Although the invention has been described in terms of the illustrative embodiments, it will be appreciated by those skilled in the art that various changes and modifications may be made to the illustrative embodiments without departing from the spirit or scope of the invention. It is intended that the scope of the invention not be limited in any way to the illustrative embodiment shown and described but that the invention be limited only by the claims appended hereto.

Claims

1. A method for managing metal resources during over-the-block routing of an integrated circuit, said integrated circuit comprising a silicon layer partitioned into and implementing a plurality of functional blocks, and a plurality of metal layers layered over said silicon layer, said method comprising the steps of:

allocating a percent usage of over-the-block metal over each of said functional blocks in each of said metal layers for intra-block routing, said percent usage allocated for intra-block routing being different between at least two of said plurality of functional blocks;

reserving areas of said over-the-block metal on each of said metal layers for routing a power grid;

reserving areas of said over-the-block metal on each of said metal layers for routing a clock grid;

coordinating, among said plurality of functional blocks, locations of signal ports of said functional blocks so as to avoid blocking any inter-block signals;

reserving areas of said over-the-block metal on each of said metal layers for said signal ports and for routing intra-block signals;

prerouting said inter-block signals, allowing inter-block routing in said over-the-block metal on each of said metal layers but avoiding said reserved areas for said power grid, said clock grid, said signal ports and said intra-block signals.

2. The method of claim 1, further comprising:

determining better port locations and internal sub-block placement based on results of said pre-routing step if said pre-routing step results in an unroutable net or a net with unsatisfactory timing.

3. An integrated circuit, comprising:

a silicon layer implementing a plurality of functional blocks;

a plurality of metal layers layered over said silicon layer, each layer comprising a plurality of metal tracks, wherein:

portions of a first set of said plurality of tracks are allocated to and comprise over-the-block intra-block routes;

portions of said first set of said plurality of tracks are allocated to and comprise over-the-block inter-block routes;

said portions of said first set of said plurality of tracks allocated to said over-the-block intra-block routes being different between at least two of said plurality of functional blocks.

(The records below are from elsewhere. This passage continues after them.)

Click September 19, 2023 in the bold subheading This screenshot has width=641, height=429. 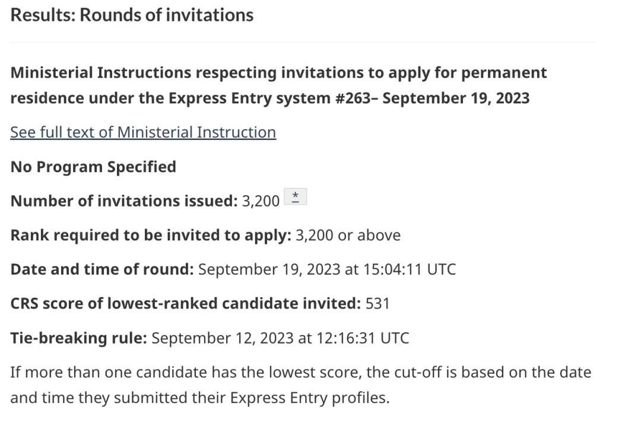(x=456, y=98)
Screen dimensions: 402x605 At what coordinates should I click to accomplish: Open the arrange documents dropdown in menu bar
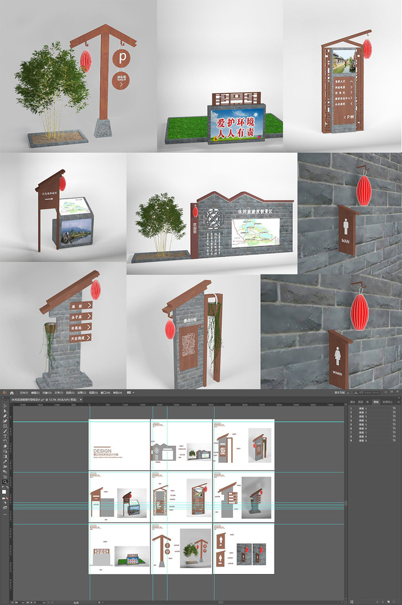click(129, 393)
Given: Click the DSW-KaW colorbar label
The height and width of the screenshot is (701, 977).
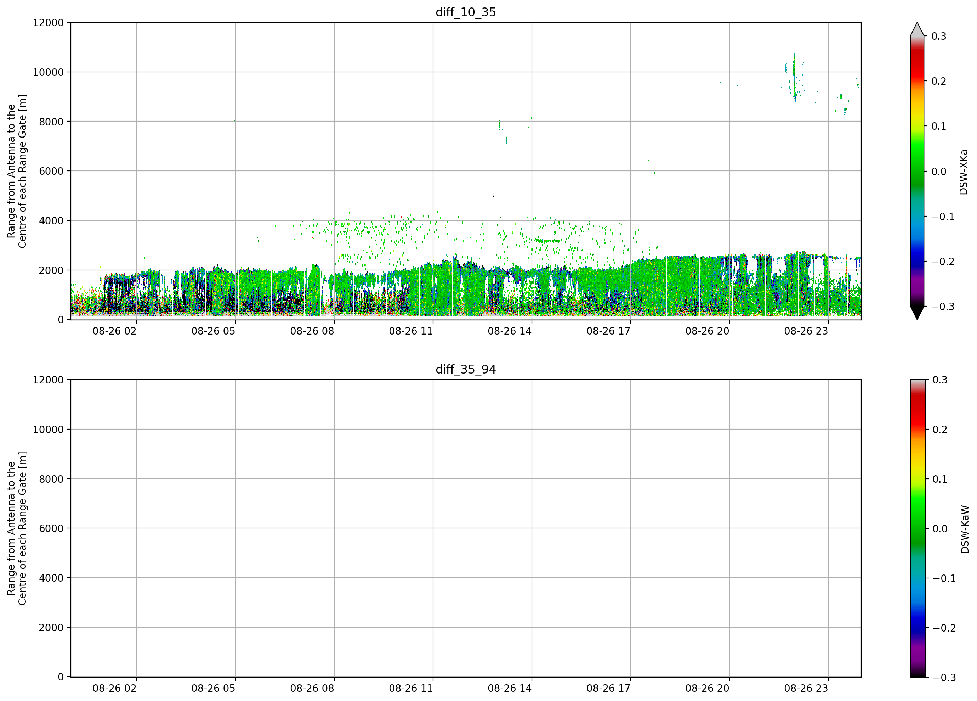Looking at the screenshot, I should click(x=965, y=529).
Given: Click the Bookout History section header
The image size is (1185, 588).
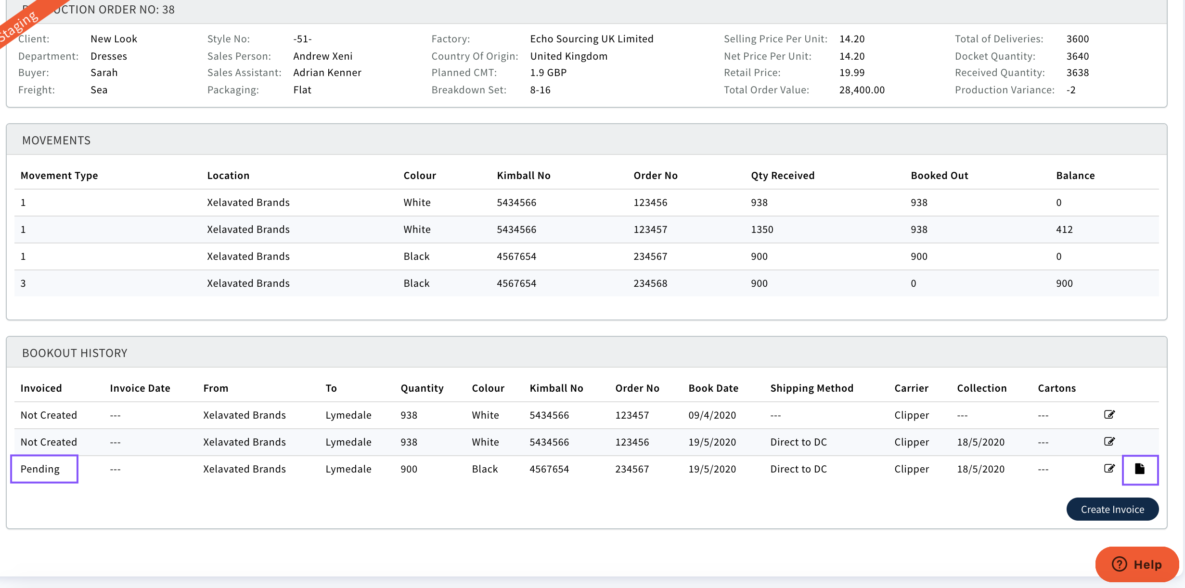Looking at the screenshot, I should (x=75, y=353).
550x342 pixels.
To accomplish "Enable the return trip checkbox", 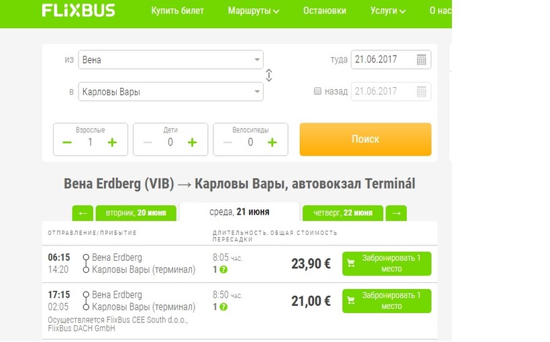I will click(318, 92).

4. An integrated circuit in accordance with claim 3, further comprising:

a second set of said plurality of tracks comprising a power grid.

5. An integrated circuit in accordance with claim 3, further comprising:

a third set of said plurality of tracks comprising a clock grid.

6. An integrated circuit in accordance with claim 5, wherein:

portions of said third set of said plurality of tracks comprise over-the-block intra-block routes.

7. An integrated circuit in accordance with claim 6, wherein:

portions of said third set of said plurality of tracks comprise over-the-block inter-block routes.

8. An integrated circuit in accordance with claim 5, wherein:

portions of said third set of said plurality of tracks comprise over-the-block inter-block routes.